> _TASK 1_
In the Mose Allison obituary, copy the passage from "The musician Mose" up to and including "a single set.".
> _TASK 2_
Carry on the Mose Allison obituary from its last sentence.

The musician Mose Allison, who has died aged 89, could count the Who, the Clash, Bonnie Raitt, Van Morrison and Georgie Fame among the fans of his acerbic songs. His scalpel-sharp lyrics were underpinned by assiduous researches of a line that went all the way back to the earliest roots of the blues.
Allison always managed to sound cool and in a hurry at the same time. Needing nothing more than a piano, a microphone and a rhythm section to fire off his own biting updates on country-blues, he would hustle through his repertoire of laconic social commentary, and the classic songs of Tampa Red, Willie Dixon and many others, as if trying to squeeze a Delta discography into a single set.
Rarely pausing for banter or biographical musings about himself or his heroes, the spare, faintly donnish Allison would clatter into the opening of a song when the last syllable of its namecheck was barely out of his mouth. The restless urban urgency of his methods brought a modernity (via bebop) to the earthy materials of the Delta, and a sophisticated irony to the direct and often accusatory themes of the blues.
The pianist, singer and occasional trumpeter never adapted his light, southern-inflected conversational voice to the spine-tingling hollers or the muscular laments of traditional blues. He used it instead as an almost rap-like, rhythmic monotone – the dynamics sometimes varied by an explosive, sustained sound, but more usually echoing a drummer’s busy, preoccupied mutter.
In his early years, he was a piano accompanist and not a singer, working for various top saxophonists, and his keyboard playing retained a delightful eccentricity throughout his career, an uncategorisable style of whirling runs and marching left-hand countermelodies that was his alone.

And though the lyrics of Allison’s best songs became well known, his performances could always produce freshly disconcerting versions of the devastating one-liners that included “your mind’s on vacation but your mouth’s working overtime”, “I’m nobody today but I was somebody last night” and “ever since the world ended, I don’t go out so much”. “Mose, you got a good thing goin’,” Sonny Boy Williamson said to him. Dixon called him “a beautiful musician”.
Allison was born on his grandfather’s farm, near the village of Tippo, just inside the eastern rim of the Mississippi Delta. His father took over the business, and his mother taught at the local school – a connection that gave the boy a lifelong love of literature that significantly influenced his resources as a songwriter. Allison’s father was a good stride-style pianist and, at the age of five, the boy was sent for formal piano lessons. But it was the blues, boogie-woogie music and jazz he heard on the jukeboxes that really turned his head.

In a predominantly black corner of the US’s cotton-farming country in the 1930s, Allison recollected that 60% of the jukebox fare would be country blues, and the remainder the big-band bravura of Count Basie and Tommy Dorsey – and he loved both. A gifted natural improviser, he was also attracted to the trumpet by the music of Louis Armstrong, studying the instrument in high school and performing with it in local marching bands and dance bands.

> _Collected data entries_
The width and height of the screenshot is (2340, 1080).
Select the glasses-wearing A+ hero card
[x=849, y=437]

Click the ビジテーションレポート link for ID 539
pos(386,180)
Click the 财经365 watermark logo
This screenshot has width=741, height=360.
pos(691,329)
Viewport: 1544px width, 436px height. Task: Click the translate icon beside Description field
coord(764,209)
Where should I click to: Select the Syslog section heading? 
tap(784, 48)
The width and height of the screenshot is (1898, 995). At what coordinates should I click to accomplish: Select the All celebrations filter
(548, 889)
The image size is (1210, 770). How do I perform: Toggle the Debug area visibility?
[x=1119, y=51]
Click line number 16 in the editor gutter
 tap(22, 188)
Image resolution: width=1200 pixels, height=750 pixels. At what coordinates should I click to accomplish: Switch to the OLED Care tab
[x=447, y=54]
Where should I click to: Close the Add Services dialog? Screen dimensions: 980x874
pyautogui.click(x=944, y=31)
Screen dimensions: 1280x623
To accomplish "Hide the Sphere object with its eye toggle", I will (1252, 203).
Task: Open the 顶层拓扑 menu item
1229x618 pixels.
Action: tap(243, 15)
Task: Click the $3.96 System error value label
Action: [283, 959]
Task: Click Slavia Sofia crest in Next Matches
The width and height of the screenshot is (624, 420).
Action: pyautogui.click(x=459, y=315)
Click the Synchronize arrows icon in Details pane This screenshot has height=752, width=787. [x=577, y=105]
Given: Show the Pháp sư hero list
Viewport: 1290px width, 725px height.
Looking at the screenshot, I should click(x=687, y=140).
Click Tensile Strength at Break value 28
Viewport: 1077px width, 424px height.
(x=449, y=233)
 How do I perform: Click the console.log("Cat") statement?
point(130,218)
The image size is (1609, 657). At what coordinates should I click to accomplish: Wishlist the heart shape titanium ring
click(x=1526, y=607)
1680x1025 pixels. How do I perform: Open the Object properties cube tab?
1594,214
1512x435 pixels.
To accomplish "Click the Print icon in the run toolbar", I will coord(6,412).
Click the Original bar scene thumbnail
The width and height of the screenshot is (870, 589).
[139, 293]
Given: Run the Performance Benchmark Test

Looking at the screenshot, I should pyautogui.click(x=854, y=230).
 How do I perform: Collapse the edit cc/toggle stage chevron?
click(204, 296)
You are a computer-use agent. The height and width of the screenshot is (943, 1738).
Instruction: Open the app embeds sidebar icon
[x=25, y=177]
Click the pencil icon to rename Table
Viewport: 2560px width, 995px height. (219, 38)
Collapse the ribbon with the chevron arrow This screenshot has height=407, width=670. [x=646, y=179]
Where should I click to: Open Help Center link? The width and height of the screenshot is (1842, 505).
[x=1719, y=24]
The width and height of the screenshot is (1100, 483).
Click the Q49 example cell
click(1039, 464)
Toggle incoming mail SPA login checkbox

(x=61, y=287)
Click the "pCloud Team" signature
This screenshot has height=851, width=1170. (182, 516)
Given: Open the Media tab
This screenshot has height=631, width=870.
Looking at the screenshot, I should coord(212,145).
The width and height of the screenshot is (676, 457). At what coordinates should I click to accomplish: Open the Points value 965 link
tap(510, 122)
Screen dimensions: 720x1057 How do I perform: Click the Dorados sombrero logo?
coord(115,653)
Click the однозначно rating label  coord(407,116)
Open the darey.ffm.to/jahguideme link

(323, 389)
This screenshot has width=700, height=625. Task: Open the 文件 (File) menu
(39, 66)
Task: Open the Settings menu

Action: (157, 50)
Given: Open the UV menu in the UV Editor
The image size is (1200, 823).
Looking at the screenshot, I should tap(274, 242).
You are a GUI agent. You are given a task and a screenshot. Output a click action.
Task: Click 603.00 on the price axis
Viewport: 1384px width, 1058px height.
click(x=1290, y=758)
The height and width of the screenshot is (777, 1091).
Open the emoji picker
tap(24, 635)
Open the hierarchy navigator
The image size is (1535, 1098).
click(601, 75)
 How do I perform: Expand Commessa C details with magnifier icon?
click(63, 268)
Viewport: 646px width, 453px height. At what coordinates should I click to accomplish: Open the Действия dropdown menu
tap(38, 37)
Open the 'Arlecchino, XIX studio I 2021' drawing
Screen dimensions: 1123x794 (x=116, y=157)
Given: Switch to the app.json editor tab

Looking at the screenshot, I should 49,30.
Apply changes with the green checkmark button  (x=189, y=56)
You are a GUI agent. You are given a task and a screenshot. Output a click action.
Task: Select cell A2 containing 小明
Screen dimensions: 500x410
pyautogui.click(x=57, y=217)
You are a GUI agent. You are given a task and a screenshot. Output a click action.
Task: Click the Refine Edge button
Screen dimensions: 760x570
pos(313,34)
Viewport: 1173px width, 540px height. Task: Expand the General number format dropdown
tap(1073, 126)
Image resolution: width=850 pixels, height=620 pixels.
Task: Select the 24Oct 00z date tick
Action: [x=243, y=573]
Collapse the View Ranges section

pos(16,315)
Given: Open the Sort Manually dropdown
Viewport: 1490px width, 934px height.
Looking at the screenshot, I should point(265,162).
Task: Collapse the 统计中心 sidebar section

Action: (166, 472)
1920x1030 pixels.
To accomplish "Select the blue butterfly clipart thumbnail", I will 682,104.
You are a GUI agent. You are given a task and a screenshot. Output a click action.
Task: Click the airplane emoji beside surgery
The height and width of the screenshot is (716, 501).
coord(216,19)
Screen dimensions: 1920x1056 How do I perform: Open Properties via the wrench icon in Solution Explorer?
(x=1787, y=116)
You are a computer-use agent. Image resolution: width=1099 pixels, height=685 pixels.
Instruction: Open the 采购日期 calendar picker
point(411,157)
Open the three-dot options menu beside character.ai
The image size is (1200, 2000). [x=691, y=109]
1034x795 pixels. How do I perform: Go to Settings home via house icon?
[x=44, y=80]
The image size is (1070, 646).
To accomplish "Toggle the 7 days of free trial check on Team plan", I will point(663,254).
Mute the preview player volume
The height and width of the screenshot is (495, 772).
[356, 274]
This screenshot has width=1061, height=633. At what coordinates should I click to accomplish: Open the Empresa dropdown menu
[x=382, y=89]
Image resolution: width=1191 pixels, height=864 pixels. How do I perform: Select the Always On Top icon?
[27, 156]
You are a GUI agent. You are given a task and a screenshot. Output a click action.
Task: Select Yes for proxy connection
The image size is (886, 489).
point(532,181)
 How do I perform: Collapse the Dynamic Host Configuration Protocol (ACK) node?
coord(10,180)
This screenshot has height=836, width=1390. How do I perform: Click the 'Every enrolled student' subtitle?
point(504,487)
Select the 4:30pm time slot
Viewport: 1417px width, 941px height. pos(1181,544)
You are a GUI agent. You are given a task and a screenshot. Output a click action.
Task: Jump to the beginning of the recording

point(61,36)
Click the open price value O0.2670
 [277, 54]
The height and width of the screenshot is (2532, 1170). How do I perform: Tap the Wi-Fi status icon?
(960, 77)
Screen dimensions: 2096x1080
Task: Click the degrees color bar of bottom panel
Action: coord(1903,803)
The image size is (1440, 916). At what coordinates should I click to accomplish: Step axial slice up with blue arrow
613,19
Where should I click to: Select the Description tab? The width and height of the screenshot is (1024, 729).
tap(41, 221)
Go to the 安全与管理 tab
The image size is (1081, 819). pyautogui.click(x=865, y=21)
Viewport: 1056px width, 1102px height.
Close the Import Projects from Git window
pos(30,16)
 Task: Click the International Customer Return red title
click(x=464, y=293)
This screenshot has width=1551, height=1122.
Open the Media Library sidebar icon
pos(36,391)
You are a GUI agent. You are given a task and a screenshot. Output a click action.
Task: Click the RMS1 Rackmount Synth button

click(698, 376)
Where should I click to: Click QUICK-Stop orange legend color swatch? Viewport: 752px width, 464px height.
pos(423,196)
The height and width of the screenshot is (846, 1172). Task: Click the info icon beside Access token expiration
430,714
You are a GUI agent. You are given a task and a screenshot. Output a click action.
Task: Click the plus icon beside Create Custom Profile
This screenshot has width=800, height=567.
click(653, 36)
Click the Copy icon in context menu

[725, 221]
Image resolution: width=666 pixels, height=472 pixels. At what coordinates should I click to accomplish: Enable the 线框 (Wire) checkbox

> _EXERCISE OUTPUT 1_
The musician Mose Allison, who has died aged 89, could count the Who, the Clash, Bonnie Raitt, Van Morrison and Georgie Fame among the fans of his acerbic songs. His scalpel-sharp lyrics were underpinned by assiduous researches of a line that went all the way back to the earliest roots of the blues.
Allison always managed to sound cool and in a hurry at the same time. Needing nothing more than a piano, a microphone and a rhythm section to fire off his own biting updates on country-blues, he would hustle through his repertoire of laconic social commentary, and the classic songs of Tampa Red, Willie Dixon and many others, as if trying to squeeze a Delta discography into a single set.

> _EXERCISE OUTPUT 2_
But family caution rather than the lure of jazz and blues determined Allison’s next step and he went to the University of Mississippi to study chemical engineering. Army bands allowed him to return to the trumpet and piano during a year of military service, however, and in 1947 he returned to college (this time as an economics major) but also became the leader of a jazz trio and a composer/arranger for the college band. He pulled out of full-time education a second time, to take a six-nights-a-week job playing piano and singing in a cocktail lounge near Lake Charles, Indiana, then moved to Louisiana State University to study English and philosophy, graduating in 1952.
But Allison’s career was beginning to roll by now. He began working all over the south-east and as far north as Denver, then went to New York to sample the frenetic modern jazz and bebop scene in 1956. He played piano with the saxists Stan Getz, Zoot Sims and Gerry Mulligan, but the invigorating New York scene encouraged him to draw together all the disparate influences in his musical sensibilities: the relaxed swing piano of Nat King Cole and Erroll Garner, the various angles on bebop adopted by Thelonious Monk, John Lewis and Al Haig, and, of course, the distant childhood sounds of the blues singers.

Like Miles Davis in the same period, Allison was finding that bop could become a mechanical, formulaic exercise, and he was looking for something else. In 1957, Allison made Back Country Suite for the Prestige label, and, the following year, an Allison trio made its debut at the Café Bohemia in New York – with a young drummer, Paul Motian, who was later to become a star.
Allison’s interweaving of swing’s elegance and his own eccentrically bumpy, bop-influenced rhythmic sense marked the arrival of a significant new force. He brought together a mix of jazz and country sounds new to 50s east coast hipsters, and on a single sung track (simply called Blues) he seemed to be opening up possibilities for a white voice exploring black material creatively rather than as pastiche that anticipated the white R&B boom of the decade still to come.
Albums such as Local Color (1957) and Autumn Song (1959) followed, with the first briefly featuring Allison’s muted trumpet and a haunting examination of Duke Ellington’s Don’t Ever Say Goodbye, and the second including more vocals, and some straight bop piano on one of the idiom’s classics, Groovin’ High. But he still saw himself as a pianist at least as much as a singer in this period, continuing to work with Getz intermittently – including a month-long engagement at the Montmartre club, Copenhagen, where the two performed as a duo.
Allison’s best songs surfaced ever more prolifically in the period between 1960 and 1964, with I Don’t Worry About a Thing, Your Mind Is on Vacation and Don’t Forget to Smile appearing on an impeccable series of albums for Atlantic. He began to tour internationally through the 60s and 70s, and his bluesy vocals and the enthusiasm of such influential fans as Morrison helped him avoid the effects of the rock-driven downturn in jazz’s fortunes in that period.
Allison appeared in Jeff Stein’s 1979 rock documentary The Kids Are Alright, about the Who, who covered his Young Man Blues. Regularly working with the bassist Mel Graves and drummer George Marsh, Allison toured steadily, and moved to the Elektra and then Blue Note labels in the 80s. The latter company sought to rebrand him through collaborations with various guests – from the New Orleans band on My Backyard (1989) to contemporary jazz stars including the trumpeter Randy Brecker, saxophonist Joe Lovano and guitarist John Scofield on The Earth Wants You in 1994.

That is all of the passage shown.